The garden wore blue and white flowers for Easter, really pretty and fresh in the sunlight. Blue-eyed Marys dressed the soil under the crab apple tree in delicate sprays of blue flowers. To counterpoint that the tree's abundant blossoms covered its branches with a graceful fragrant veil.
There isn't a glut of blooms in the aftermath of this endless winter, but my faithful daffodils pour forth love as always, little rays of sunshine peaking through the clouds.
Blue-eyed Mary itself is not scented but if you are looking for a beautiful ground cover that blooms in full shade you can't get much better than this plant. The broad heart shaped foliage spreads quickly to brighten a shady spot and in spring it offers a real treat to the gardener with its lavish blossoms that look just like forget-me-nots.

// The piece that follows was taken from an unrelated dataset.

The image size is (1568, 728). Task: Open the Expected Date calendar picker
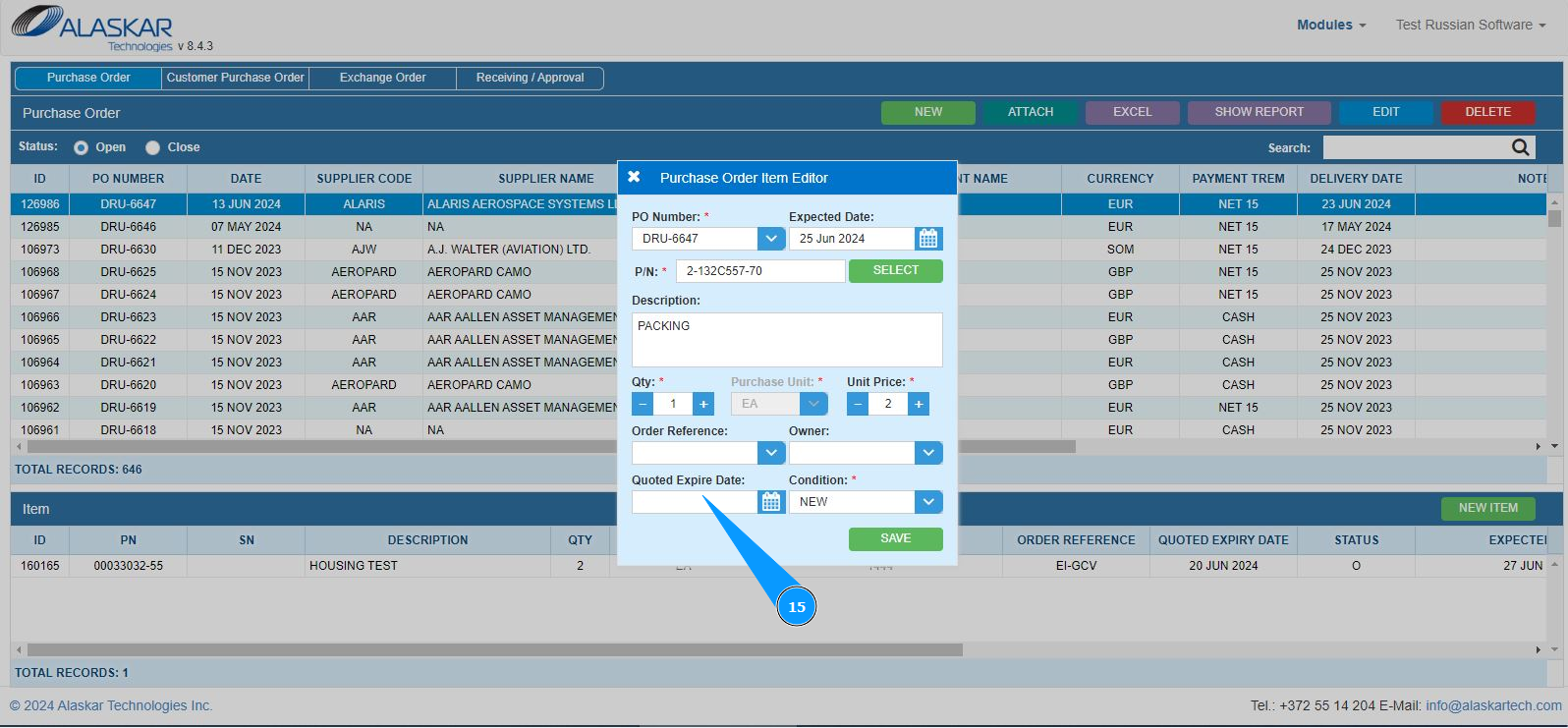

Don't plant it in full sunlight, it gets scorched dramatically and looks guilt inducing but will continue to grow, which is really not a garden feature. It thrives in the shade where it is very undemanding, spreads quickly and inhibits the growth of weeds, maintaining a compact, deep green and lush foliage through the summer and fall, even during drought spells.
Blue eyed Mary is a perennial plant. Harsh winters don't bother it and it self-sows freely to provide extra seedlings if you want to plant it in other areas of your garden. Like any spring perennial it doesn't like being disturbed during its blooming period, wait for a cool day at the beginning of fall to move it to its desired location.
The date of the last frost came and went and I eagerly set out to plant this year's vegetable garden. I will say the seedlings were 'hardened' for a couple of weeks, although their experience was to plant hardening like a welding torch is to a heating lamp.
They came out of the ordeal world-weary but with new found strength. As I was planting the tomatoes yesterday they looked so out of scale next to their supports it's easy to forget that in the fullness of summer their luxuriant growth engulfs the poles and cages in an exuberance of leaves and stems.
I sort of followed the plan laid out at the beginning of the year: the tomatoes got better supports, soil and sunlight, the squashes and cucumbers got planted in hanging baskets and out of the walkway, I amended the soil for beans and herbs and spaced the plants appropriately. Future will tell.
The yield table will follow in a month or so when I get something to put in it, but we know it will feature tomatoes, carrots, peppers, hot peppers, eggplants, cucumbers, zucchini squashes and herbs.
The latter took on a more prominent role this year, not only the kitchen herbs like parsley, basil, chives, thyme and dill, but medicinals and aromatics too - calendula, lavender and Saint John's wort.
Despite the fact that the kitchen garden didn't grow in size (not considering the hanging baskets it is still around 20 square feet), I added some flowers to it this year, colorful nasturtiums sprinkled in the baskets among veggies to cheer them up, nasturtiums are edible flowers after all.
That's it, now all I have to do is watch and wait. But grow already!